Except a few, other points in the statement are a rehash of the previous summit outcomes. The most notable exception is the justification provided by the US for its withdrawal from the Paris Agreement and for the use of the energy sources for growth that have been deemed seriously harmful to the environment. I do not understand why other countries agreed to the point at all.
The other exception is the intention to reform the World Trade Organization. While every organization should be reviewed periodically so it would remain relevant and useful to changing requirements, this time the US seems motivated to to bend the rule-book in its favor and tear it if it cannot do so, not to strengthen the rule-based global trade. Yet another exception, some of the points in the statement are outright contradictory. For example, sustainable development and use of highly polluting and finite energy sources.
These exceptions appear in the declaration more as the yawning cracks and gaps between the member states and less as promise to make concerted and serious efforts to find global consensus to tackle global and regional problems.
Even in normal times, policies agreed at summit of 20 most important economies on earth seldom see the light of day in implementation due to wide differences existing between groups of members states and between individual countries within the groups themselves.
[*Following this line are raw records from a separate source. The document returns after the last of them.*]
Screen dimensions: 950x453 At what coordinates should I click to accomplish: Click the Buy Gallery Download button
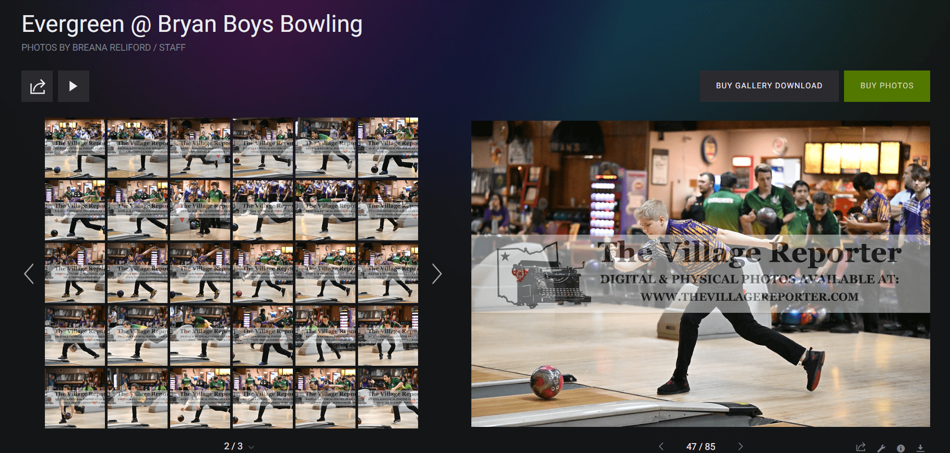point(769,86)
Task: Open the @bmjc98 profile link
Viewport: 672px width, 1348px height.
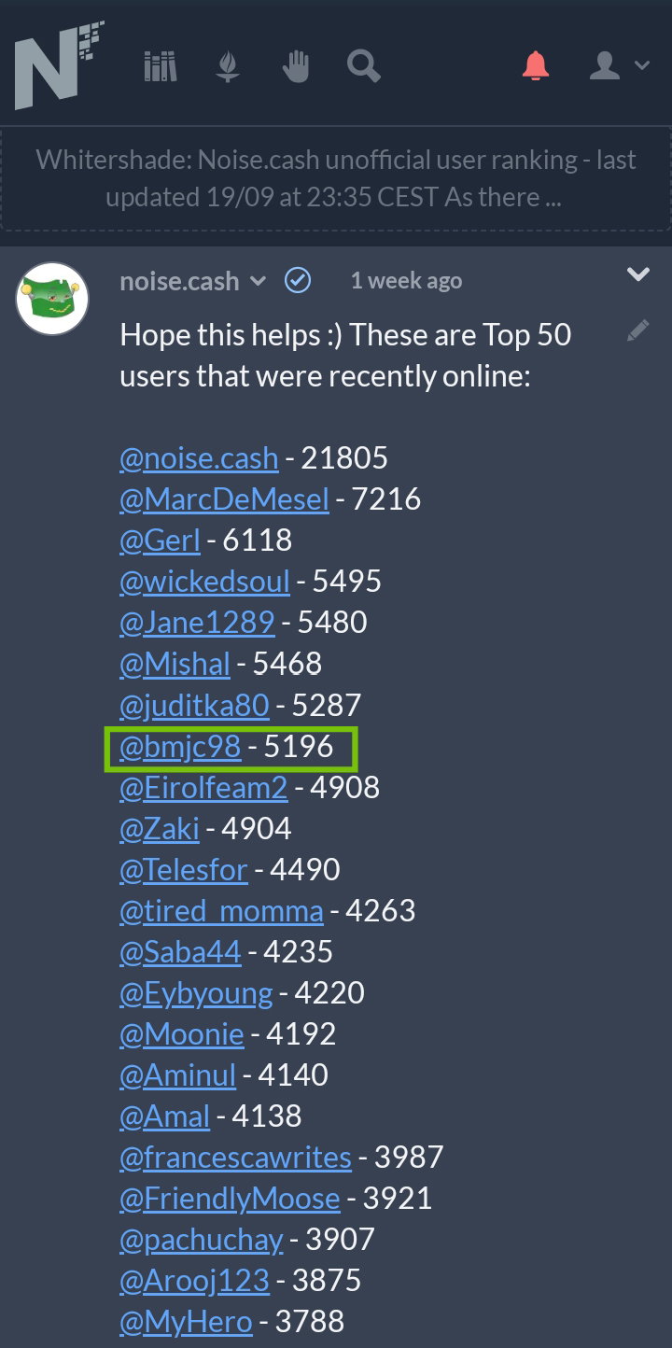Action: (x=180, y=746)
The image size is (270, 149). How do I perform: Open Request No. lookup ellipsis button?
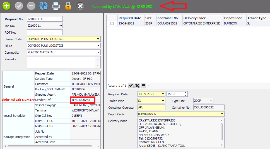(x=60, y=19)
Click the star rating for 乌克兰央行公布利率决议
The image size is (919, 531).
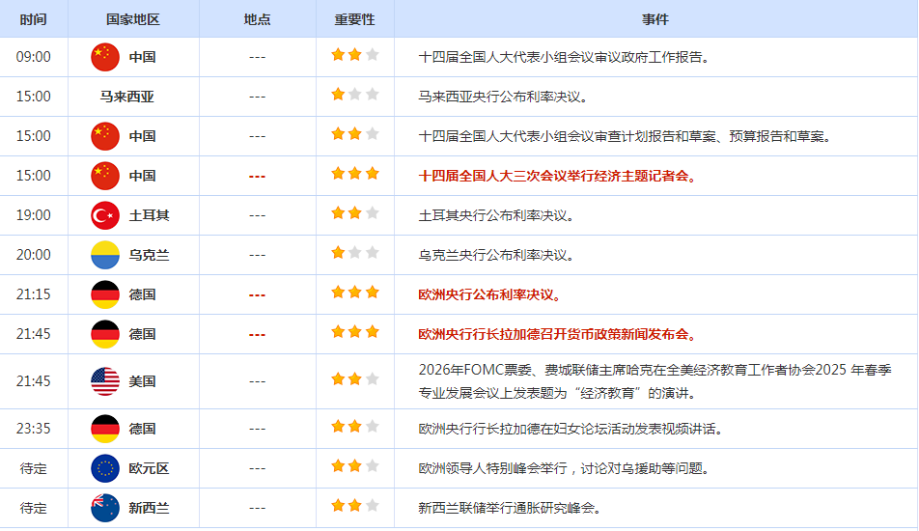coord(354,254)
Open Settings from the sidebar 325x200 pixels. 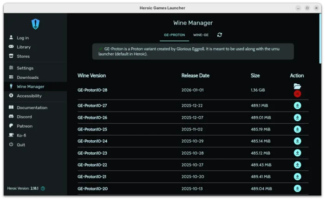pyautogui.click(x=25, y=68)
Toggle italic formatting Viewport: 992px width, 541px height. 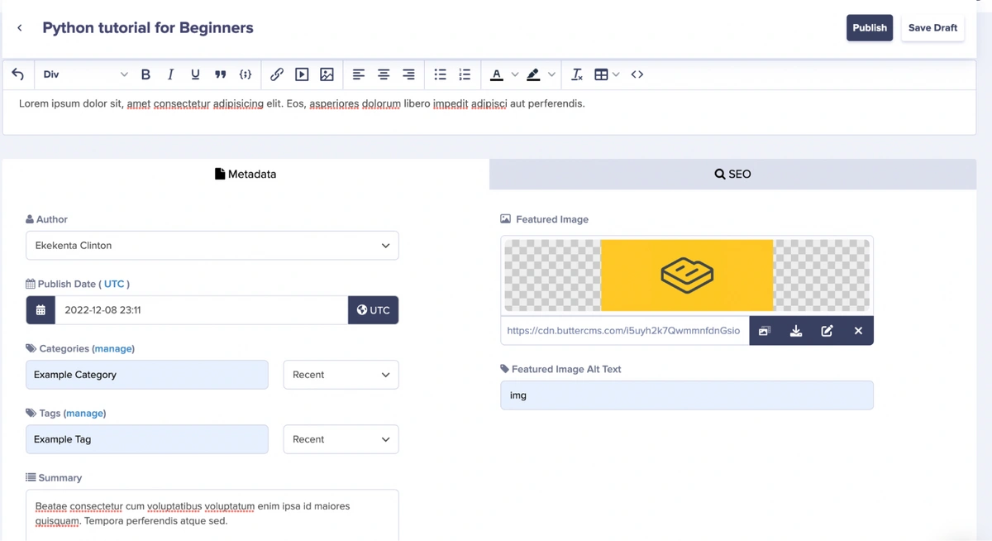click(170, 74)
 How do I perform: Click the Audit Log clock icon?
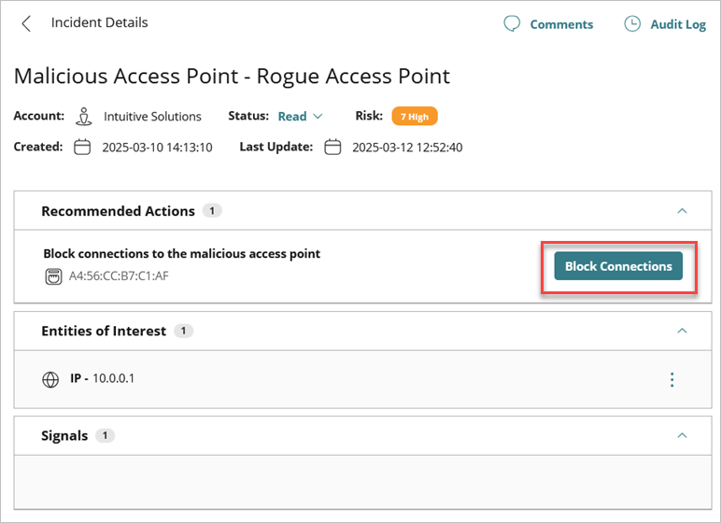pos(632,24)
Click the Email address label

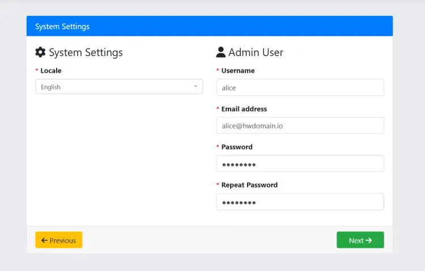(244, 109)
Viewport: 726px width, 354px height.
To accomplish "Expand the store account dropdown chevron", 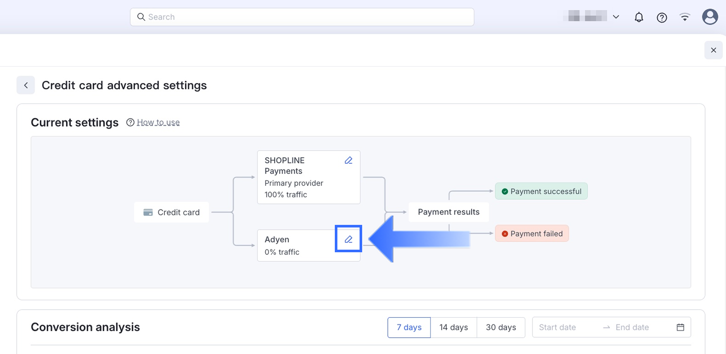I will click(x=616, y=17).
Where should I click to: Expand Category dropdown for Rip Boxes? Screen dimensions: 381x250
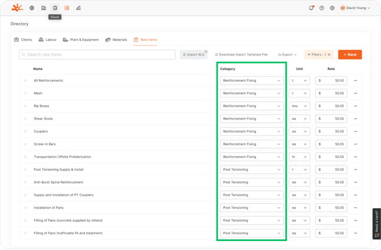click(x=252, y=106)
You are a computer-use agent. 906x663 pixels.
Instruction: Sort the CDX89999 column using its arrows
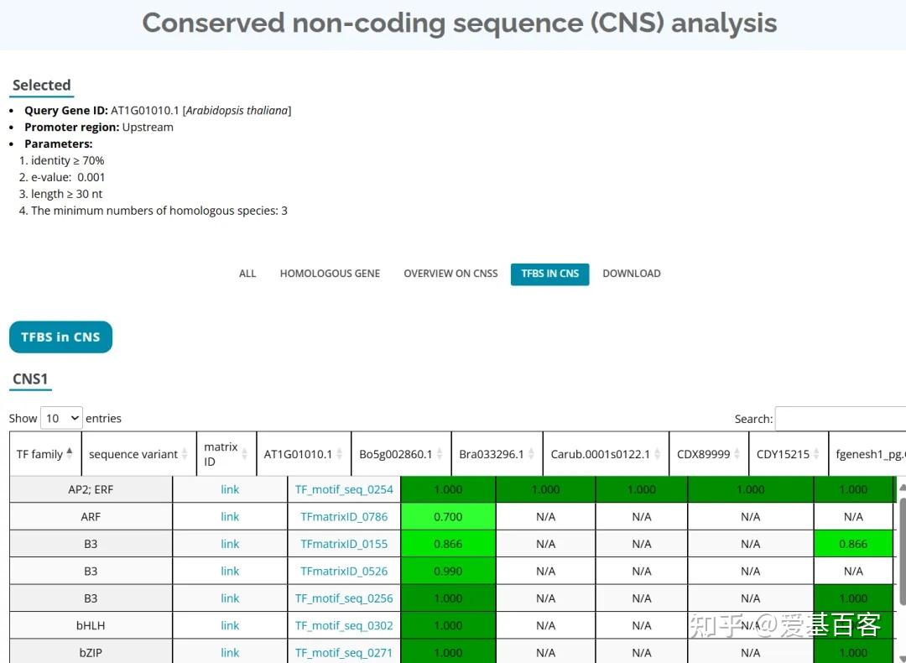pyautogui.click(x=737, y=454)
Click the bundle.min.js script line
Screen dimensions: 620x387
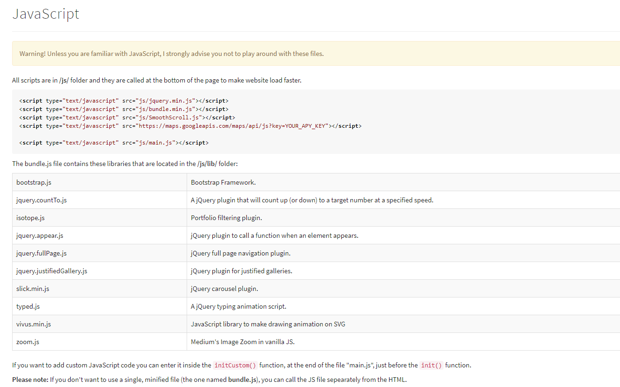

This time, the situation was not normal. According to some reports, even the US delegates did not know what position President Trump would take on critical issues when they flew to the Argentine capital. So there is no basis to believe that polices made on the fly will produce positive results for humanity.
However, multilateral summits should be judged not only on what comes out in their statements but also what transpires among key members in the bilateral meetings on the side. This time, the most consequential of bilateral meetings took place between President Trump and President Xi in which Trump agreed to hold additional fire of extra tariff on Chinese products for 90 days and Xi agreed to further open the Chinese market to American products.
Let us hope the two countries will agree on a deal within that period and save the world from an ugly trade war in which not only these two countries but also the rest of the world will suffer.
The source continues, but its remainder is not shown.